Monday, September 30, 2013

Beef Medallions with Fresh Horseradish Cream – Perfect for the Middle of Fallmer

This time of year can be a little schizophrenic for a cook. We’ve not quite let go of summer and its fast, fresh food; but at the same time, the cooler weather has us craving hearty, more comforting fall fare. This beef medallions with fresh horseradish cream recipe is delicious nod to that kind of seasonal culinary dilemma.

The combination of the sweet, juicy tomato salad base, along with the seared beef, and aromatic sauce works whether you’re enjoying it on a warm autumn day, or cold, rainy night. My only regret is I didn’t have any crusty bread around to soak up all those incredible juices. That's a rookie mistake any time of year!
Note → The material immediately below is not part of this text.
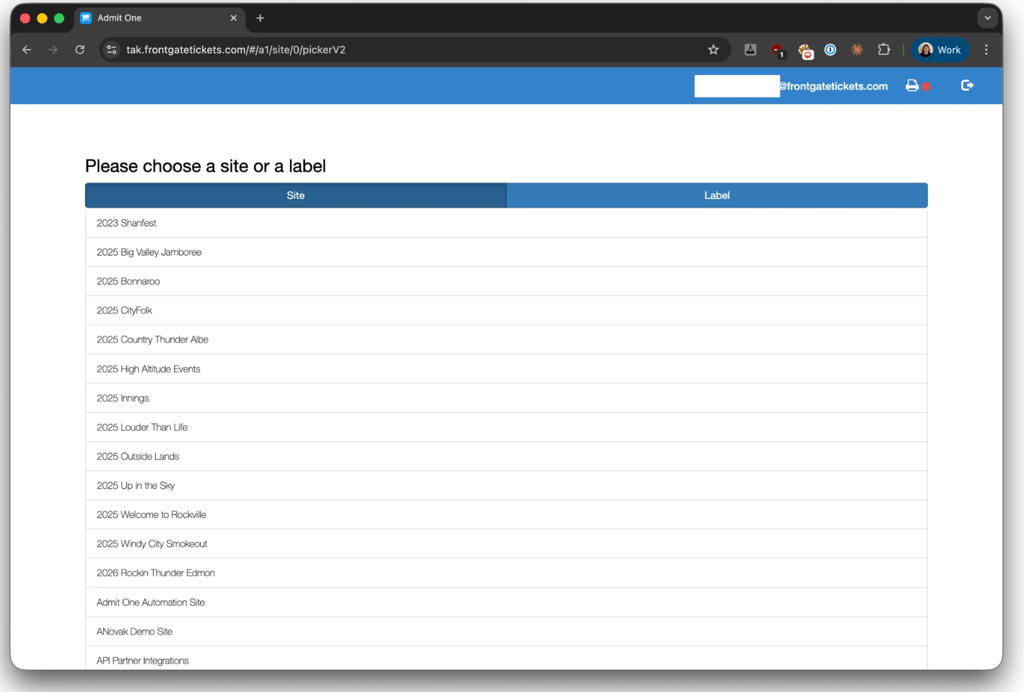Click the logout icon in header
Image resolution: width=1024 pixels, height=692 pixels.
point(967,86)
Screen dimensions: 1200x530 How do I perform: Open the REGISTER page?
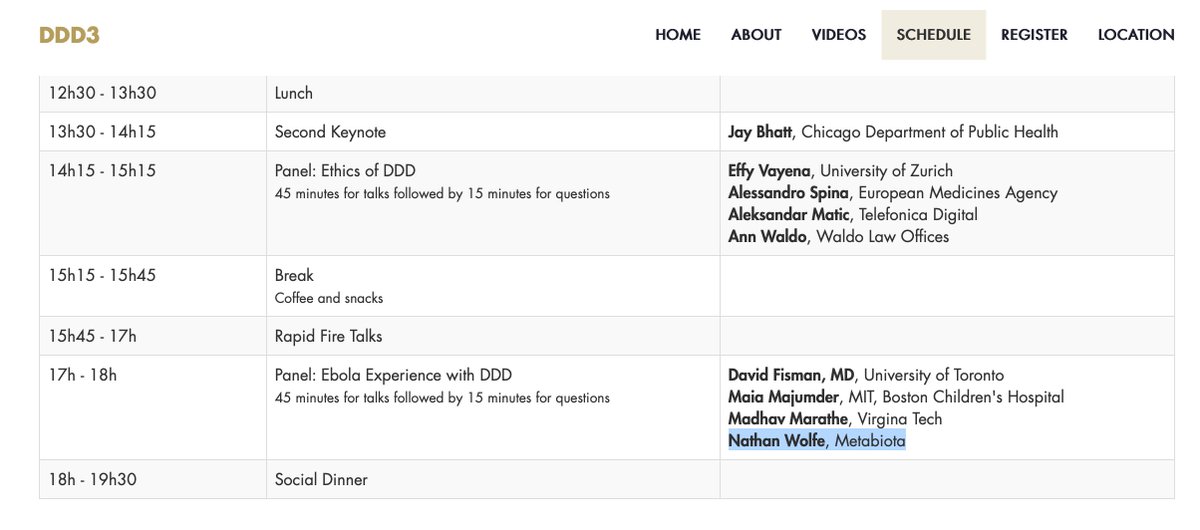pos(1034,35)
Like I said in the video, horseradish is easy to find these days, especially in the higher-end grocery chains. It’s usually sold by the pound, so don’t be afraid to ask the produce person to cut you off a smaller piece, as the roots can get pretty big. If you’ve never used fresh horseradish before, I hope you check it out soon. Enjoy!

Ingredients for 2 portions:
2 tbsp vegetable oil for frying
4 pieces (about 3-oz each) beef top sirloin, pounded into 1/4-inch thick medallions
salt, pepper, and cayenne to taste
flour as needed
2 cups cherry tomatoes, quartered
1 tbsp rice vinegar
1/2 tsp salt
1/4 tsp sugar
freshly ground black pepper to taste
For the horseradish cream:
2 tbsp freshly, finely grated horseradish root
pinch of salt

Friday, September 27, 2013

Perfect Polenta – Dedicated to Some Fun Girl

Not only is polenta one of the first foods I remember watching someone cook, but it’s probably also responsible for the first time I ever heard someone curse. 
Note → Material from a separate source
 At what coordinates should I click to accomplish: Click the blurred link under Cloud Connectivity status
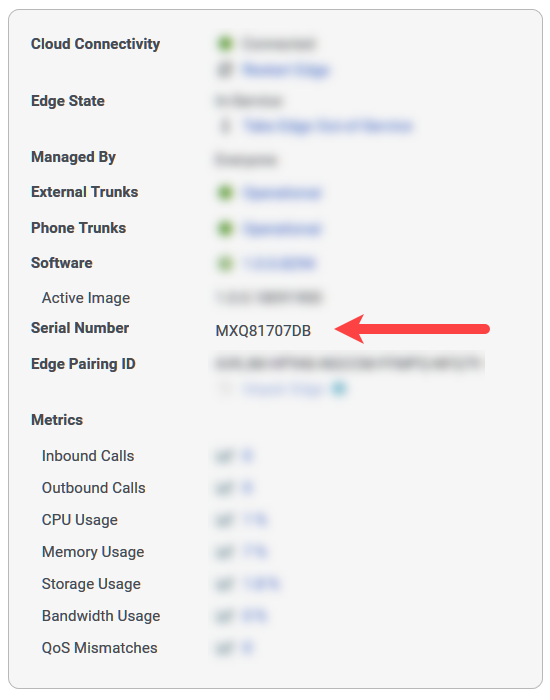tap(286, 70)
I remember my grandfather standing at the stove, stirring a big pot of the stuff, and every once in a while some of the thick, bubbling polenta would burp out of the pot and on to his hand. He would jump back and yell something, which to my very young ears sounded sort of like, “hey, some fun girl!” 

Of course, years later I realized he was actually saying, “vaffanculo.” I’ll let you translate yourself. By the way, one way to avoid the wrath of the molten mush is to adjust your heat to maintain a nice gentle bubble.

Besides severe burns, there’s not a lot that can go wrong with this recipe. As long as you stir it in slowly, whisking constantly, and simmer it until it’s perfectly soft, you will have one of the world’s great comfort foods, and a beautiful base for any number of stews or braises. Enjoy!

Ingredients for 4 Portions:
4 cups water or broth
1 cup polenta (you can use regular corn meal, but it’s not as easy to work with, and the texture isn’t as interesting)
1 tsp salt
2 tbsp butter
1/2  cup finely grated Parmigiano-Reggiano

Note: if your question is, “can you add [blank] to this recipe,” the answer is yes.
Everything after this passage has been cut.